Reviewer scorn for Choosers of the Slain

A review of CLOCKWORK PHOENIX singles out yours truly for contempt. The cause of the reviewer’s discontent are self-explanatory.

There’s always one story in an anthology that just makes me want to put the book down, at best, and the WTF award for this book goes to "Choosers of the Slain" by John C. Wright, boring old-style sff’s great white hope: blah blah blah manly warriors blushing Valkyrie time traveling maiden I don’t care. I’m honestly not sure what about this story is supposed to fit under either parts of the ‘beauty and strangeness’ rubric, since nothing in it is beautiful except the obligatory girl who beseeches the manly warrior out of his destined heroic role, and it’s not strange at all, just another boring valorization of patriarchy. It’s no surprise that Wright’s been chosen to carry on A.E. van Vogt’s work (leaving aside the question of why anyone would want more of that work, but I think I know the answer), but let me just say, if there were a Museum at the End of Time, I should hope that instead of Homer they’d save Sappho, or instead of stupid misogynistic slave-happy Aristotle the Museum staff would save Hypatia in the instant before her stoning. I’d rather read one line of her lost philosophy, or of Sappho’s vanished poems than the second book of Aristotle’s Poetics or more epics by Homer, but of course my point would be lost on Wright, who’s very much into Great (White) Men. Blech.

Being a classically trained scholar myself, I cannot withhold the observation that neither Sappho nor Hypatia (note the correct spelling) were abolitionists nor feminists nor egalitarians. If either of them voiced opposition or objection to their privileged positions in the slave-holding Hellenic or Roman aristocracy, no record of it survives. In other words, they were as misogynistic and slave-happy as Aristotle and Homer. Since Hypatia was a scholar and a teacher, no doubt Aristotle and Homer were her texts.

One small correction: Hypatia was not stoned–she was flayed alive by sharpened clamshells by Christian rioters during a grotesque power struggle between Orestes the Prefect of Alexandria and Cyril the Patriarch.

By all accounts, Hypatia embodied the classical (i.e. Aristotelian) virtues of reason, chastity, modesty and moderation, and she taught Neoplatonism. She is known to have written a commentary on the Conics of Apollonius.

While anyone’s speculations as to what motivates the Time Wardens of Metachronopolis are as good as mine, I venture to say that if the Museum of Man at the End of Time wished to preserve neoplatonism, they would perhaps pick Plotinus, author of the Enneads, rather than a mere instructor in Plotinus, or pick Apollonius over someone who commented on Apollonius.
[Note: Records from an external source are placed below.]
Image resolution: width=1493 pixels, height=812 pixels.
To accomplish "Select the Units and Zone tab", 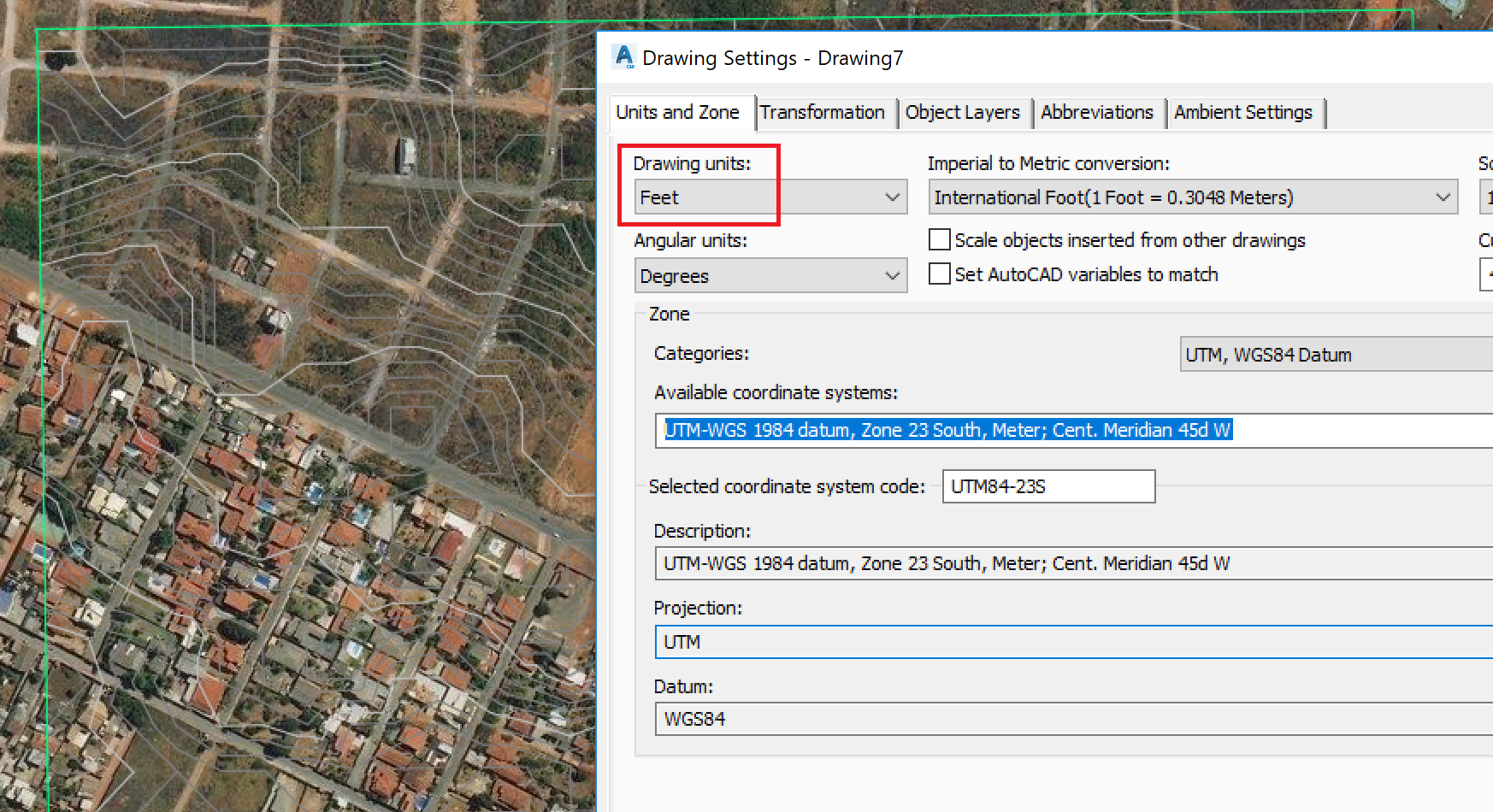I will click(677, 113).
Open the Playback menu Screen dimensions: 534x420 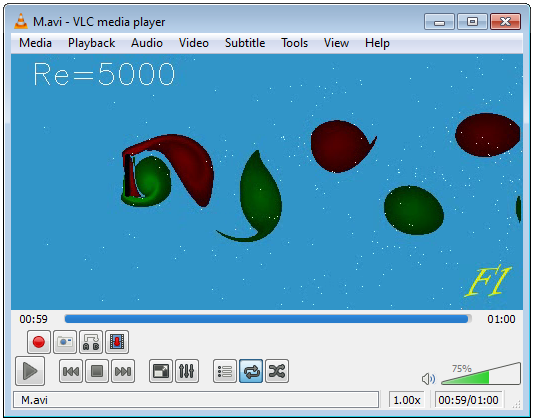(x=91, y=43)
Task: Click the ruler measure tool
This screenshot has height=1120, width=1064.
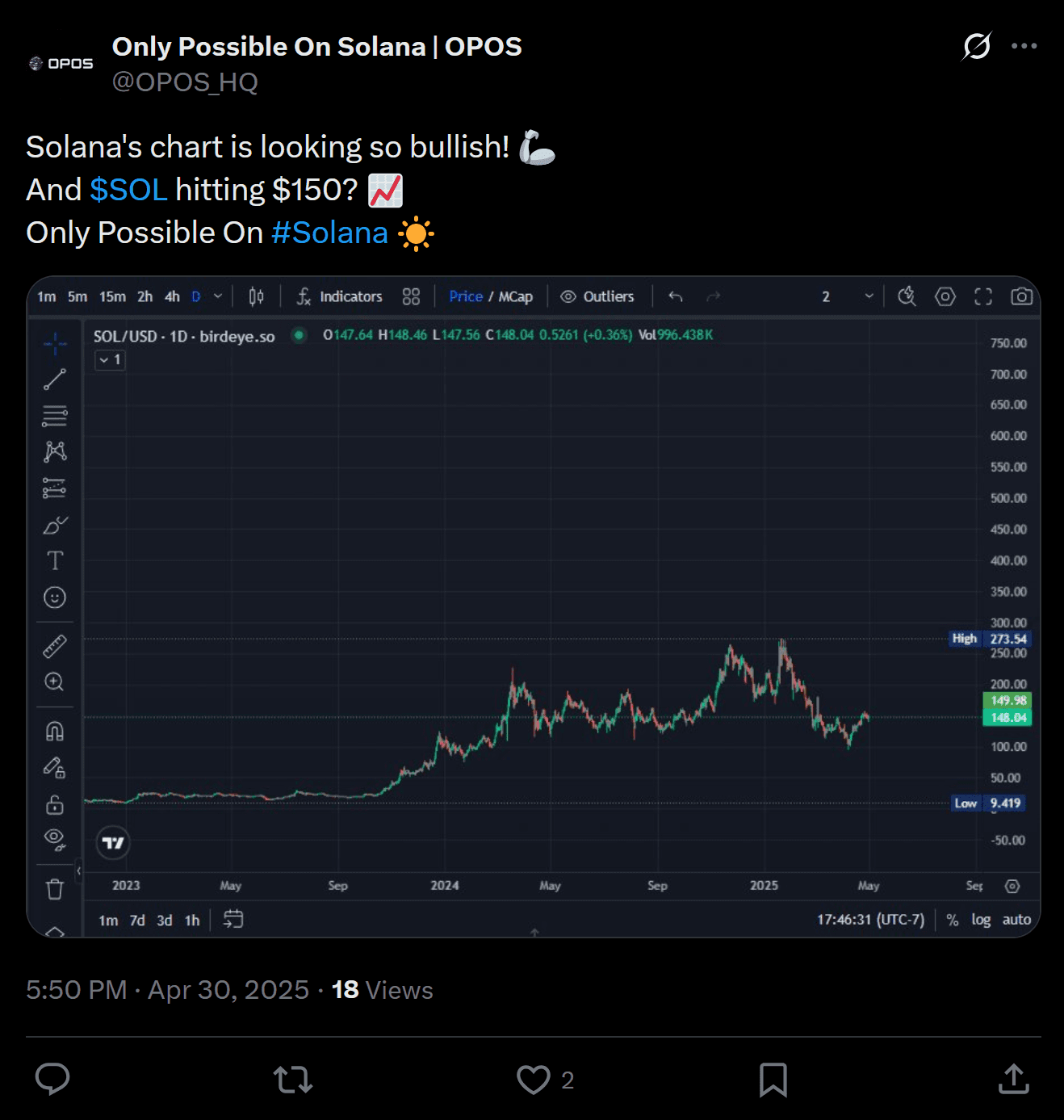Action: [55, 646]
Unless, of course, they pick by gender quota.

Need I mention that Sappho, even though she was a woman, wrote poetry from the point of view of a man, that is, love poems with woman as the love-object? Rather than being a sign of nonconformity in sexual orientation, this is a sign of rigid adherence to tradition. Sappho wrote as a poet because there were no poetesses in those days, no such thing as love poems directed at men. That had to wait for Christendom.

In this case, I wrote a humble story with an interesting variation on an old Norse myth about the Valkyrie who gather slain heroes to Valhalla. This is a case where the Valkyrie had a bit of a crush, one might call it hero-worship, on the hero; but, ironically, the hero resisted the temptation to be gathered up into the pleasures of Valhalla. Because of the choice of my theme, the main character had to be a hero, and a warrior-hero at that. This offended a reader I had been hoping to entertain.
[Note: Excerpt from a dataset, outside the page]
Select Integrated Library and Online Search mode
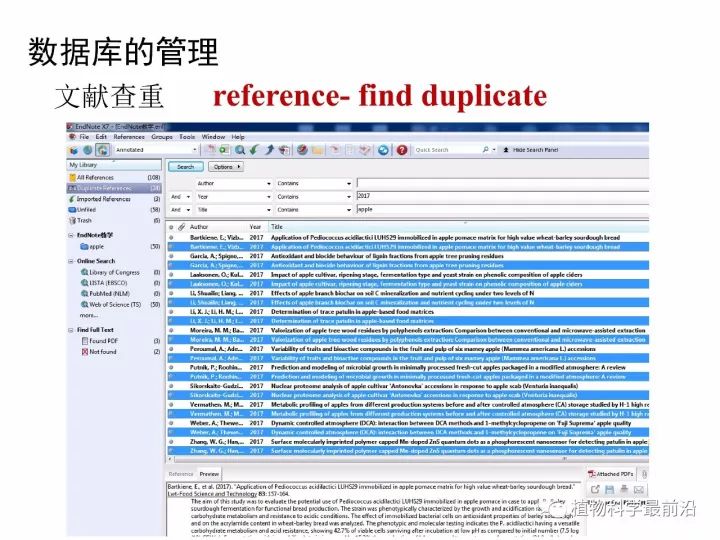This screenshot has height=540, width=720. [x=102, y=150]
Not to spoil the surprise ending, but he dies a particularly pointless death, so I am not sure in what way this supports the Patriarchy (unless this is an obscure reference to the politics of the Kzinti of 61 Ursae Majoris? No? I thought not).
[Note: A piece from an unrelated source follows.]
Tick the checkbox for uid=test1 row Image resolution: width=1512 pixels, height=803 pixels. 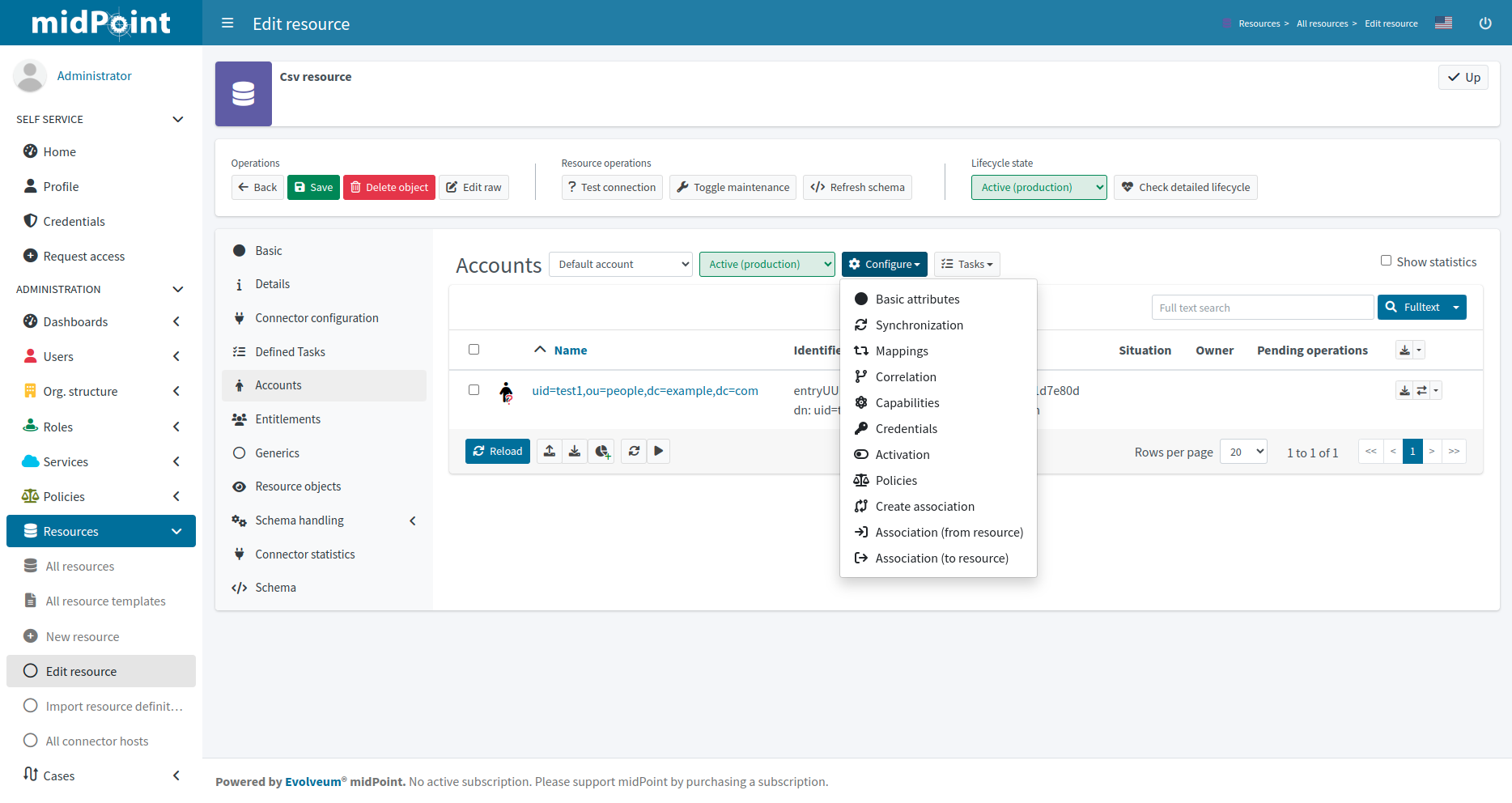point(474,390)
The review makes no mention of the merit of the story, the craft or clumsiness of the telling, the cleverness or dullness of the premise, et cetera. The reviewer is indignant that I wrote a story about a hero and a girl who loves him.

She is right that the story is nothing special. I thought it was creepy in a Twilight-Zone way, but not so very original (retellings of old myths are not meant to be), so her boredom, I sadly admit,  is justified.

So what is the source of the indignation? Ah. To answer that, you will have to look at the indignation, and not at the story.

Is the point lost on me? No, I fear it is crystal clear. I never understand why those who uphold bumpersticker dogmas as conformist, sheeplike, and simplistic as "Four legs Good! Two legs ba-aa-ad!" opine their thoughts are somehow too high flown or deeply spiritual for the rest of us working Joes. (In my case, a working Joe with a classical education and a doctorate in law.) I wrote a story where the hero had two legs. But two legs bad! Aristotle male. Male bad!

Got it. Point taken.

An interviewer once asked me if my Christianity or my political philosophy would offend readers, by which he meant readers to the Left of Center. I answered that since such readers get offended at plain, ordinary and decent things like heroism, romance and marriage, I have no need to expend effort to offend them with more abstract or topical questions.